血管腔内介入治疗一般需球囊扩张术后行血管支架植入术进一步改善髂总静脉的通畅情况。单纯PTA术后的通畅率往往不高,表明IVCS的慢性压迫并不能通过临时的球囊成形术来解除,球扩后由于外在的压迫髂总静脉极易回缩[29]。因此IVCS的治疗几乎都需要选用较强径向支撑力的支架[30,31,32]。但是,也有研究显示高径向支撑力支架的远期一期通畅率也不 理想[32]。

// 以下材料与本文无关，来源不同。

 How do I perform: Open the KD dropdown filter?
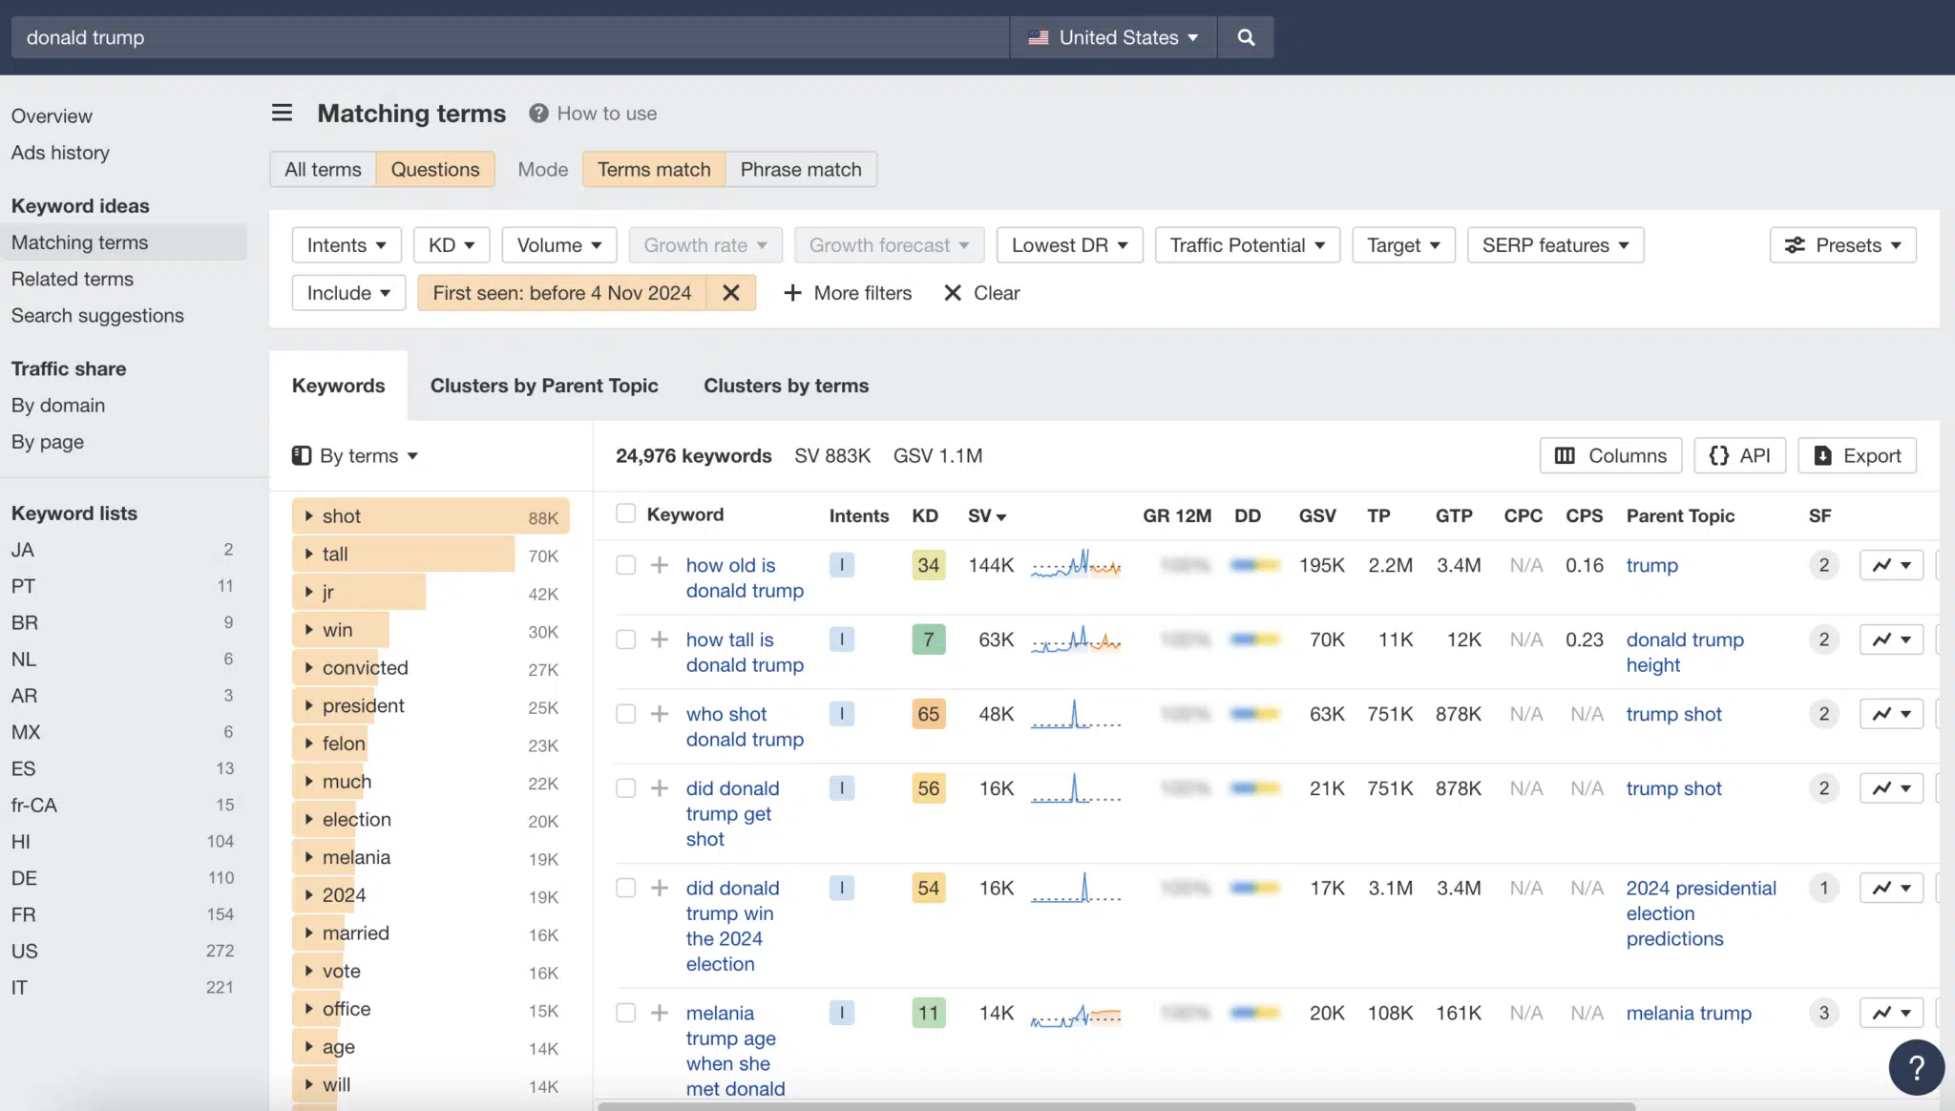(449, 244)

  目前多次球囊扩张后植入血管支架以保证血管通常率及良好的疗效已经成为大多数专家的共识[33,34]。近年的多项研究表明,髂总静脉支架植入后具有良好的中远期通畅率,初期通畅率在50%~79%,中期通畅率在 75%~86%[35,36],其他的国内外研究结果也均证实了髂总静脉病变腔内治疗良好的中远期疗效[37,38,39,40]。目前国内众多学者已经在新版的下肢深静脉血栓形成的治疗指南中(第二版,2012年)明确提出对下肢深静脉血栓形成治疗后残余的髂总静脉病变,提倡尽早积极的腔内治疗[41]。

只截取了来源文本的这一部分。